Monday, June 8, 2009

The immigrant experience

Last week I had driven down to Brockton (a neighbouring town) to check out a 1996 Accord which I was looking to buy. The owner was a second generation Portuguese immigrant and in the course of conversation we got talking about how his parents had moved to the USA from the 'old land' and how tough it was for him growing up in this country trying to live up to the expectations and norms set for Portuguese society. In a way, I told him, I had had that experience too even though I didn't need to change countries.

I was born in Calcutta, West Bengal on the eastern coast of my country before my dad got a job in Gujarat on the western fringe.
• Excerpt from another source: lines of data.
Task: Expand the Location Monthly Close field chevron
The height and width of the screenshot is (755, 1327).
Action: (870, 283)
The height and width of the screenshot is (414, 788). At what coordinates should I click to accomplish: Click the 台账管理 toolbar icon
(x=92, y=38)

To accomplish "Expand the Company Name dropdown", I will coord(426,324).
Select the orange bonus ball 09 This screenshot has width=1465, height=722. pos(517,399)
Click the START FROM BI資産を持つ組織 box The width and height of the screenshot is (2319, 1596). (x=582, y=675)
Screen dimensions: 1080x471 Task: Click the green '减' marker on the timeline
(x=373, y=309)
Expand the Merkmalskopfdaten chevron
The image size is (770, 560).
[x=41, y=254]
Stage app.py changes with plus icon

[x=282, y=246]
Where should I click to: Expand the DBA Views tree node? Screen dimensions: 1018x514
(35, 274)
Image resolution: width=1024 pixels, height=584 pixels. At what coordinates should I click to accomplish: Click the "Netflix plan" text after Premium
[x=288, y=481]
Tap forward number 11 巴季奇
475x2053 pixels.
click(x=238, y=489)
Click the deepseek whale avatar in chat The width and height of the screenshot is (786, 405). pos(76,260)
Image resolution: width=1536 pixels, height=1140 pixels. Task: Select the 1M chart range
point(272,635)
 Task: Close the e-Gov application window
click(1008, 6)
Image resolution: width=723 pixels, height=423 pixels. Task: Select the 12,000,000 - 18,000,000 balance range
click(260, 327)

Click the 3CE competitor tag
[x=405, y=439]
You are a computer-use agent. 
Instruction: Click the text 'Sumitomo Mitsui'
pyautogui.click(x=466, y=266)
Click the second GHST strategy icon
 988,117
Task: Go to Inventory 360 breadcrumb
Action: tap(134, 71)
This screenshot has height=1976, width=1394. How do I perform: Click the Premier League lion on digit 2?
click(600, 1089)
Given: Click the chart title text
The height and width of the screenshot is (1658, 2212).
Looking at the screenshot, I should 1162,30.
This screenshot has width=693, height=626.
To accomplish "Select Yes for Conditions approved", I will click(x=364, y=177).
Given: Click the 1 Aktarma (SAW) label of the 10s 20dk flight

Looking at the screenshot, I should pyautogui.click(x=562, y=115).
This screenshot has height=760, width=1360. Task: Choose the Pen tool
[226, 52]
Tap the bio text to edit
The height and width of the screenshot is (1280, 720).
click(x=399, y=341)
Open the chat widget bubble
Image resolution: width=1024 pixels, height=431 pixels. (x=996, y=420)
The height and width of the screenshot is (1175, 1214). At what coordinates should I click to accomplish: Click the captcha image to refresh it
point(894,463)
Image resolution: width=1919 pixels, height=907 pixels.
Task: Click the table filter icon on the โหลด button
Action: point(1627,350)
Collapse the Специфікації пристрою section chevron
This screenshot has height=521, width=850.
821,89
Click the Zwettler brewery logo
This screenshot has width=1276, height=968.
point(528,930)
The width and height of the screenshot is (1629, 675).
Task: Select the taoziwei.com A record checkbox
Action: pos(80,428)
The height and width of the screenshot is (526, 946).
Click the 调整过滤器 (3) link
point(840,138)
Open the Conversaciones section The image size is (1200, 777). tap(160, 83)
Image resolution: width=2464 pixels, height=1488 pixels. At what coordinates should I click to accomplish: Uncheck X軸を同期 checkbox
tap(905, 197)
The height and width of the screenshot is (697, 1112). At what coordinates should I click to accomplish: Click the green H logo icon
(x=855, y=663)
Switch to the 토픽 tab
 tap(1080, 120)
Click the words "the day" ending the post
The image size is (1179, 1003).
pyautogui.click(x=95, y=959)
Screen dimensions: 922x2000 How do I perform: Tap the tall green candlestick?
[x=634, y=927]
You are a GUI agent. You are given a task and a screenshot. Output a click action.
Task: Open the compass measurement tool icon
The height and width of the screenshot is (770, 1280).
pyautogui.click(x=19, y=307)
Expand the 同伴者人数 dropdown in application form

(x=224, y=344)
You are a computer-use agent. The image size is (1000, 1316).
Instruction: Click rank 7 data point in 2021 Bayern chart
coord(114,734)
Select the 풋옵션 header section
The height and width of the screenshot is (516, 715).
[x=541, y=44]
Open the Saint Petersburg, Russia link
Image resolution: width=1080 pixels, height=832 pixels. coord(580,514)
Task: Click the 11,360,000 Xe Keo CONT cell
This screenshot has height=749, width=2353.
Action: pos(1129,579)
India being a country where languages change every two hundred miles, it was no surprise that my mother tongue Bengali was totally useless in my new location. Apparently at 3 years old when we moved to Gujarat, I had gone mute for a number of months just at the shock of having to change languages.

My parents, pure blooded Bengalis did their best to teach us the customs and practices of far-off Calcutta which was always a holiday spot for us and nothing more. But neither did I feel Gujarati in any way by virtue of having grown up in Gujarat. Just as I did not sing Rabindra Sangeet with any kind of gusto, I hated the Gujarati traditional dance of Garba not least because I am blessed with 3 left feet. Hindi was my language of choice, using the local language Gujarati only when unavoidable. It was a feeling of rootlessness that plagues every child who is required to conform to the requirements of one culture while actually living in the middle of another. The Durga Pujos and the inevitable attempts by my mom to teach me to read and write Bengali in the summer vacations were integral to my existence as was wishing every relative under the sun on Poilaa Boisaakh (Bengali New Year).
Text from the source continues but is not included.